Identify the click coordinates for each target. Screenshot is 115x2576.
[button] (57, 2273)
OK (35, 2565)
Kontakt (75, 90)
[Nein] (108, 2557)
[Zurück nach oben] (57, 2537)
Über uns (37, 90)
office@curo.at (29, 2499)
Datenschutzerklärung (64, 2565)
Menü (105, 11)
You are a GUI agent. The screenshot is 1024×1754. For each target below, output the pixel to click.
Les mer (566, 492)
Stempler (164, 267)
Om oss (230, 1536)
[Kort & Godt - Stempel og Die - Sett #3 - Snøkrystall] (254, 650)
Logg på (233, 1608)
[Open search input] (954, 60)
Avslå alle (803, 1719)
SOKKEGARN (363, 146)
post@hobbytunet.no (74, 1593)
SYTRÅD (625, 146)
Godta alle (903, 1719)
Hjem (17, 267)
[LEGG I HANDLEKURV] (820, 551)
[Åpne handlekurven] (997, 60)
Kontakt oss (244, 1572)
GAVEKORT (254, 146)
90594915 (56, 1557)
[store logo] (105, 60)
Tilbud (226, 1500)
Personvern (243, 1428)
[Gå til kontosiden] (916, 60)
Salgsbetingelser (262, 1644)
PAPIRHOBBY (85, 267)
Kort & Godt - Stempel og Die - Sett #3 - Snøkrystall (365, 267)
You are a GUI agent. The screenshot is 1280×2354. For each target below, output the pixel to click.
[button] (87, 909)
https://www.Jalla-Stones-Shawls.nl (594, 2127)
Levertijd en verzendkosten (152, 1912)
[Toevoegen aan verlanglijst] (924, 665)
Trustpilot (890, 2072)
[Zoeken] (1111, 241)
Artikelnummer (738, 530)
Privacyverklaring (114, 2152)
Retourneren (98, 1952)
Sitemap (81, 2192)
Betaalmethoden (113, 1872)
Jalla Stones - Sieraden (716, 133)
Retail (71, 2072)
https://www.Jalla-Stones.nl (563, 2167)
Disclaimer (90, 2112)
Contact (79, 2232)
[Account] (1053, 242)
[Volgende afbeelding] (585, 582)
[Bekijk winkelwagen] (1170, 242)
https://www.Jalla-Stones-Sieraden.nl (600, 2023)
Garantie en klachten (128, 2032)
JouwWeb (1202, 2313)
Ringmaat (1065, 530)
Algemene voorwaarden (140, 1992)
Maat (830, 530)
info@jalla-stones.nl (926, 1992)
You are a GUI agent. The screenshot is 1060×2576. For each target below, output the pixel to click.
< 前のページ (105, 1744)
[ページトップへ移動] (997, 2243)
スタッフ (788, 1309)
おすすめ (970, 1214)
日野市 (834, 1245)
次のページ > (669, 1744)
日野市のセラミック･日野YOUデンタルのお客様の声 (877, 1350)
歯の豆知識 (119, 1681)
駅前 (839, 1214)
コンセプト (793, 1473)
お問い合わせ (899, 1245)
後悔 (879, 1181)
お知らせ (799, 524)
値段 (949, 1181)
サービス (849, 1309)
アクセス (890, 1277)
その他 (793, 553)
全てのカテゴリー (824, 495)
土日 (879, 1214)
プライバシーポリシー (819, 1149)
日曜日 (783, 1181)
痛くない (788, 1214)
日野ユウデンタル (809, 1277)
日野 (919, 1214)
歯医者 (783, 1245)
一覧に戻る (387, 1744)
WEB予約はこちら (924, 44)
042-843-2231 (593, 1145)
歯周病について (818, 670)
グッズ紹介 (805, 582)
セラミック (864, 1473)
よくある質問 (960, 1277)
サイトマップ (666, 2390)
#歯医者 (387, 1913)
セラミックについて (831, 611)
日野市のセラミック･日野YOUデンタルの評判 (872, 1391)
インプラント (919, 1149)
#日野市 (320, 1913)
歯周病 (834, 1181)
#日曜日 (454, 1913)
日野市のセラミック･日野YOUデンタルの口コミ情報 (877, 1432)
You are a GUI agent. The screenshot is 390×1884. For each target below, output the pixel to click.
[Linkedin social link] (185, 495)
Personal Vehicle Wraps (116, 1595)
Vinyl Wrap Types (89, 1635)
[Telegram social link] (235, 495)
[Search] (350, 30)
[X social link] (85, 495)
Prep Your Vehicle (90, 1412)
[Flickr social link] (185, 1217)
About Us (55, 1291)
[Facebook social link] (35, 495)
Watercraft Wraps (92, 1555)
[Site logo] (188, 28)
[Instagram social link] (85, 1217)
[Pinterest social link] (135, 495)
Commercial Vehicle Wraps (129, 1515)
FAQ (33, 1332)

*Requirement*: Copy out only the lines of the records above from the one with "Garantie en klachten (128, 2032)" through the one with "日野市のセラミック･日野YOUデンタルの口コミ情報 (877, 1432)", exactly as they stand, both included.

*Output of the exercise*:
Garantie en klachten (128, 2032)
JouwWeb (1202, 2313)
Ringmaat (1065, 530)
Algemene voorwaarden (140, 1992)
Maat (830, 530)
info@jalla-stones.nl (926, 1992)
You are a GUI agent. The screenshot is 1060×2576. For each target below, output the pixel to click.
< 前のページ (105, 1744)
[ページトップへ移動] (997, 2243)
スタッフ (788, 1309)
おすすめ (970, 1214)
日野市 (834, 1245)
次のページ > (669, 1744)
日野市のセラミック･日野YOUデンタルのお客様の声 (877, 1350)
歯の豆知識 (119, 1681)
駅前 (839, 1214)
コンセプト (793, 1473)
お問い合わせ (899, 1245)
後悔 (879, 1181)
お知らせ (799, 524)
値段 (949, 1181)
サービス (849, 1309)
アクセス (890, 1277)
その他 (793, 553)
全てのカテゴリー (824, 495)
土日 (879, 1214)
プライバシーポリシー (819, 1149)
日曜日 (783, 1181)
痛くない (788, 1214)
日野ユウデンタル (809, 1277)
日野 (919, 1214)
歯医者 (783, 1245)
一覧に戻る (387, 1744)
WEB予約はこちら (924, 44)
042-843-2231 (593, 1145)
歯周病について (818, 670)
グッズ紹介 (805, 582)
セラミック (864, 1473)
よくある質問 (960, 1277)
サイトマップ (666, 2390)
#歯医者 (387, 1913)
セラミックについて (831, 611)
日野市のセラミック･日野YOUデンタルの評判 (872, 1391)
インプラント (919, 1149)
#日野市 (320, 1913)
歯周病 (834, 1181)
#日曜日 (454, 1913)
日野市のセラミック･日野YOUデンタルの口コミ情報 (877, 1432)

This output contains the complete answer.